Congrats. You are part of an exclusive club.


----------



## Birgit (Jul 12, 2021)

JustinR said:


> Amazing, are you growing it outside in the Summer? Do you have any cultural tips? I've got Fritz Schomburg, growing well but no flower yet.


For culture please see my last kovachii post dated January 16, 2021.


----------



## KyushuCalanthe (Jul 12, 2021)

Neat. The petal stance on this species is remarkable.


----------



## southernbelle (Jul 13, 2021)

JustinR said:


> Amazing, are you growing it outside in the Summer? Do you have any cultural tips? I've got Fritz Schomburg, growing well but no flower yet.


I’ve just about killed my Fritz Schomberg (the jury is out)!!! Would not dare try kovachii!!


----------



## NEslipper (Jul 13, 2021)

Beautiful, congrats!


----------



## JustinR (Jul 14, 2021)

southernbelle said:


> I’ve just about killed my Fritz Schomberg (the jury is out)!!! Would not dare try kovachii!!
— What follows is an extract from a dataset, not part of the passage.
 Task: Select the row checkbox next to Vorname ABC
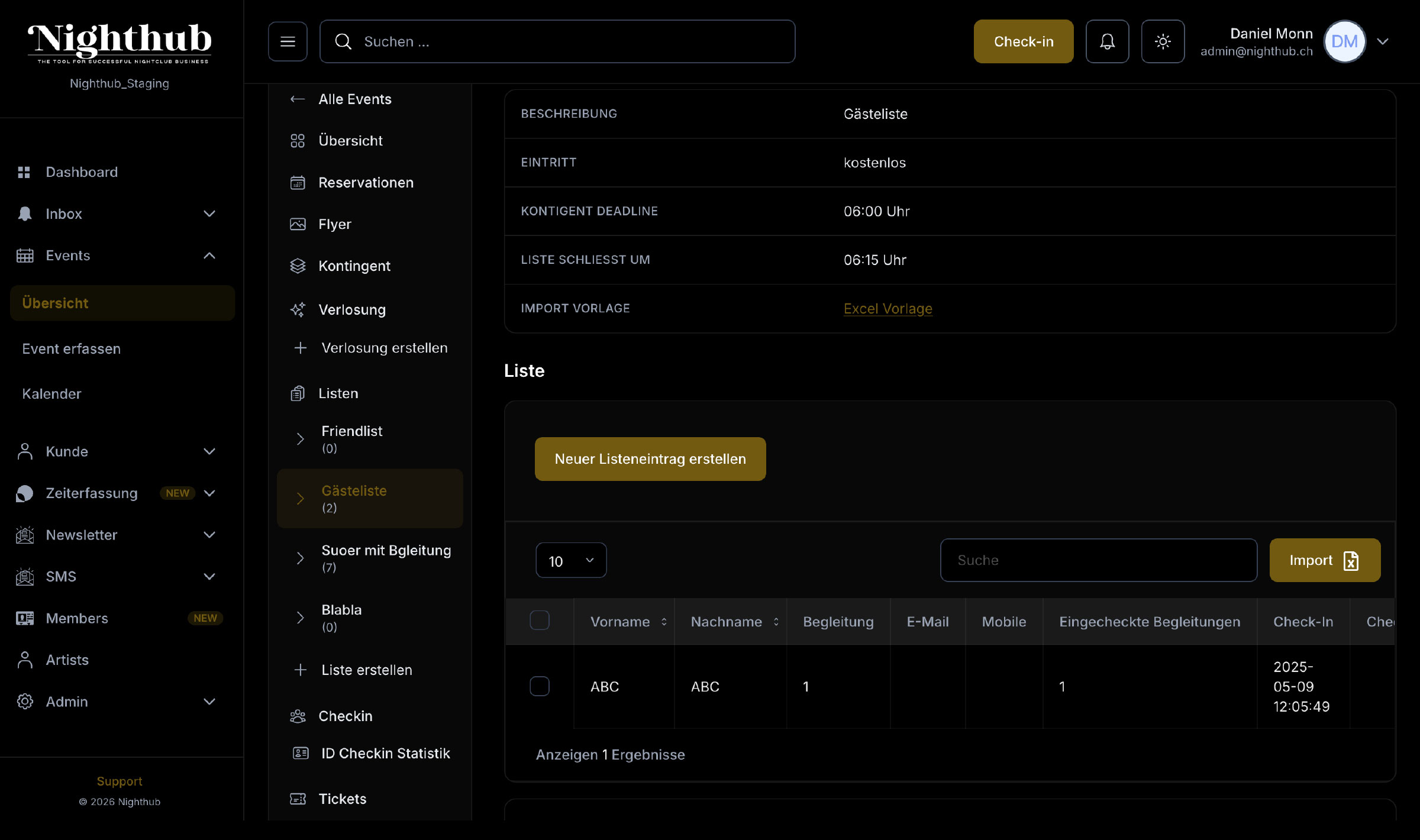[539, 686]
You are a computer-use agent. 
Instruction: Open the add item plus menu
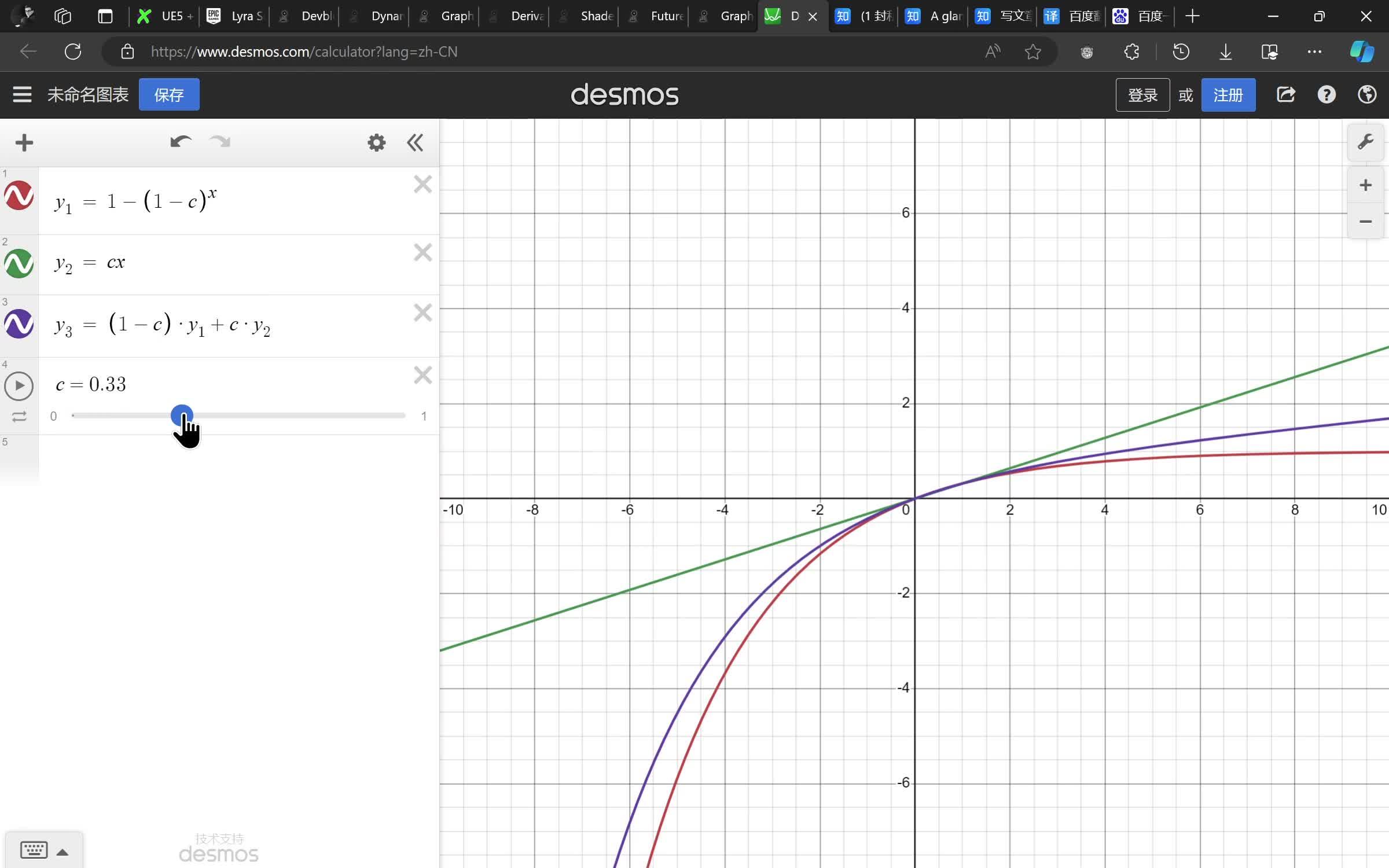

I also thought I'd try Fritz Schomburg before splashing out on kovachii, since I failed miserably with bessae in the past. So far it is doing ok, starting its third growth now but no flowers so far. Definitely likes to stay moist, I've got mine in sphagnum in one of those plastic pots with lots of little holes in it (they are also used for aquatic plants) so it can stay wet without getting suffocated. I'm growing mine under intermediate conditions, good luck with it


----------



## eaborne (Jul 14, 2021)

Gorgeous!


----------